What is grid search used for?

Grid-search is used to find the **optimal hyperparameters of a model** which results in the most 'accurate' predictions

https://towardsdatascience.com/grid-search-for-model-tuning-3319b259367e

http://scikit-learn.org/stable/modules/generated/sklearn.model_selection.GridSearchCV.html

In [None]:
grid.best_params_

https://datascience.stackexchange.com/questions/21877/how-to-use-the-output-of-gridsearch

The .best_estimator_ attribute is an instance of the specified model type, which has the 'best' combination of given parameters from the param_grid.

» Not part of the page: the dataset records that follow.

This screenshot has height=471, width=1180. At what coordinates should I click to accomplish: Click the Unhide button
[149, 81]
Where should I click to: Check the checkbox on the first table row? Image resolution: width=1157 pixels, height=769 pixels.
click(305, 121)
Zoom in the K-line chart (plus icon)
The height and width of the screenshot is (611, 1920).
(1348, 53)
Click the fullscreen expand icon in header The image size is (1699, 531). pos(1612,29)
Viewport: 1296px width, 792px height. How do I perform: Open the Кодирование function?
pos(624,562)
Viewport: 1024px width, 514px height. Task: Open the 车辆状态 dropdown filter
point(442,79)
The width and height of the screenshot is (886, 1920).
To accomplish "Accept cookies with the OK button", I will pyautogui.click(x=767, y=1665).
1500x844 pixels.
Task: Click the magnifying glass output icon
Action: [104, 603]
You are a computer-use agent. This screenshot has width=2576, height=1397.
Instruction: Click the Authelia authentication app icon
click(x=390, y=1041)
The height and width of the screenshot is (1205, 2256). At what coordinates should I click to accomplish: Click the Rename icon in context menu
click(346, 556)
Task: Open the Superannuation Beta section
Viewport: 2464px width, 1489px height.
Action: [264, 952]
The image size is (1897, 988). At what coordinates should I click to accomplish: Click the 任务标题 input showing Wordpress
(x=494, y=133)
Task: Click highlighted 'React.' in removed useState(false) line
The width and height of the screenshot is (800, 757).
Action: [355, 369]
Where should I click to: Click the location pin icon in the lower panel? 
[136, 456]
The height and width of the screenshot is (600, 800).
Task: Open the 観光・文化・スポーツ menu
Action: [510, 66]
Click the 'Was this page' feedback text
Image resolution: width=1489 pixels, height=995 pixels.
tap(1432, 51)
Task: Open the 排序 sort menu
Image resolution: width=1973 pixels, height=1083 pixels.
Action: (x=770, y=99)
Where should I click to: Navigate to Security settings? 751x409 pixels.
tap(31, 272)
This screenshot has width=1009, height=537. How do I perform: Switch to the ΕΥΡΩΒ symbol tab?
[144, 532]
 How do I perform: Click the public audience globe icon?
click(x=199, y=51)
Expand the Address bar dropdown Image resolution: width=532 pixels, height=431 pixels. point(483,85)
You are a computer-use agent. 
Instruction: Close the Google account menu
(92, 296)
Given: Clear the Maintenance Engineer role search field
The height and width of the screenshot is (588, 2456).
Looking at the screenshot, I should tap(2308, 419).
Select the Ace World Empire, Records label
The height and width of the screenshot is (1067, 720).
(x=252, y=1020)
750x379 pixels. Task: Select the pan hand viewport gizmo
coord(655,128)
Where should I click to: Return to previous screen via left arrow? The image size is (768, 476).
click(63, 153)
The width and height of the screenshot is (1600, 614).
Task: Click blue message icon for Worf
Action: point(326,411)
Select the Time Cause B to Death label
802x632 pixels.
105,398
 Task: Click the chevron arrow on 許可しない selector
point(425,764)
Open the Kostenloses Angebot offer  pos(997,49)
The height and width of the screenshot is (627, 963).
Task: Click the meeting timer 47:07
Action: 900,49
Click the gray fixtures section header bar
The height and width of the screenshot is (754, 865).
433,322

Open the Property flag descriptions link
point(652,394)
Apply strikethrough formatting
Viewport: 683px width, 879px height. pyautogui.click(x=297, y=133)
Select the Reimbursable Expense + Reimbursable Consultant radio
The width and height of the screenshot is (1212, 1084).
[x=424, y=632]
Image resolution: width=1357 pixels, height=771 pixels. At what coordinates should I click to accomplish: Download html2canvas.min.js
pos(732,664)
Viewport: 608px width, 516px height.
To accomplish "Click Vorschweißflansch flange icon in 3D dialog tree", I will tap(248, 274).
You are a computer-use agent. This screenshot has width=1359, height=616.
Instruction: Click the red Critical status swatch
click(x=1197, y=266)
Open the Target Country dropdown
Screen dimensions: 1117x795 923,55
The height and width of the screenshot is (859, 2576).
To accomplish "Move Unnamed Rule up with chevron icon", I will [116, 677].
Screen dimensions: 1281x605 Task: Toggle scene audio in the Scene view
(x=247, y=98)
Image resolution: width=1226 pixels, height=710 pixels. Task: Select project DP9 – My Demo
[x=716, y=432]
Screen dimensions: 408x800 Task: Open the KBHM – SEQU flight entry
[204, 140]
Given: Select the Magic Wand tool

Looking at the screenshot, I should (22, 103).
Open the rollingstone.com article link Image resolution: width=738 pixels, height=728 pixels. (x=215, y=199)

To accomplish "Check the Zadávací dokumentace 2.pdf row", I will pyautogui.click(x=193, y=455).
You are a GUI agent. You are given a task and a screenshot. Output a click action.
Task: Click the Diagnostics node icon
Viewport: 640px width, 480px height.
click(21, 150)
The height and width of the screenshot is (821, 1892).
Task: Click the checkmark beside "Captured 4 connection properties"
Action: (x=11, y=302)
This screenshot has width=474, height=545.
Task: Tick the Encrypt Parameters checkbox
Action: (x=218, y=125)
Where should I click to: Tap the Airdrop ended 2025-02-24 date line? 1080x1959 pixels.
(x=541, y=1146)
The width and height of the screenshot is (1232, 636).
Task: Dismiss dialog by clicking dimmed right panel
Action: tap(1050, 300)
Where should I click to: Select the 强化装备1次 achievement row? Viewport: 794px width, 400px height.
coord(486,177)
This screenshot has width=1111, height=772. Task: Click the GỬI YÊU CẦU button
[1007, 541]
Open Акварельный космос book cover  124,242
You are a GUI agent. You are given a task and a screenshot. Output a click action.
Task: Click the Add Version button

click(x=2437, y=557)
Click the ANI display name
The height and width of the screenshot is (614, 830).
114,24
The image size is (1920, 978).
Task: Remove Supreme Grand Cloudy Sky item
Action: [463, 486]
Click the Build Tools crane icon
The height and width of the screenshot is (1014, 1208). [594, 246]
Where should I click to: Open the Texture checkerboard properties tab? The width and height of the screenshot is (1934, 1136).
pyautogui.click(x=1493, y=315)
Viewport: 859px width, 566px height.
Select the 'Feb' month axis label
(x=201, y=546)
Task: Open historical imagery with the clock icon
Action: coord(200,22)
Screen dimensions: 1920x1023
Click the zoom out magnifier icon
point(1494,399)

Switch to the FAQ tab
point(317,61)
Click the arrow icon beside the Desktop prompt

Whether or not this instance is useful depends on whether the refit parameter is set to True (it is by default).

In [None]:
grid.best_estimator_

SVC(C=1, break_ties=False, cache_size=200, class_weight=None, coef0=0.0,

    decision_function_shape='ovr', degree=3, gamma=1, kernel='rbf', max_iter=-1,
    
    probability=False, random_state=None, shrinking=True, tol=0.001,
    verbose=False)

In [None]:
grid_prediction = grid.predict(x_test_scaled)
grid_prediction

In [None]:
cm = confusion_matrix(y_test, grid_prediction)
cm

In [None]:
sns.heatmap(cm, annot=True)

In [None]:
print(classification_report(y_test,grid_prediction ))

# **CONCLUSION**
* Machine Learning techniques (SVM) was able to classify tumors into Malignant / Benign with 97% accuracy.
* The technique can rapidly evaluate breast masses and classify them in an automated fashion. 
* Early breast cancer can dramatically save lives especially in the developing world
* The technique can be further improved by combining Computer Vision/ ML techniques to directly classify cancer using tissue images.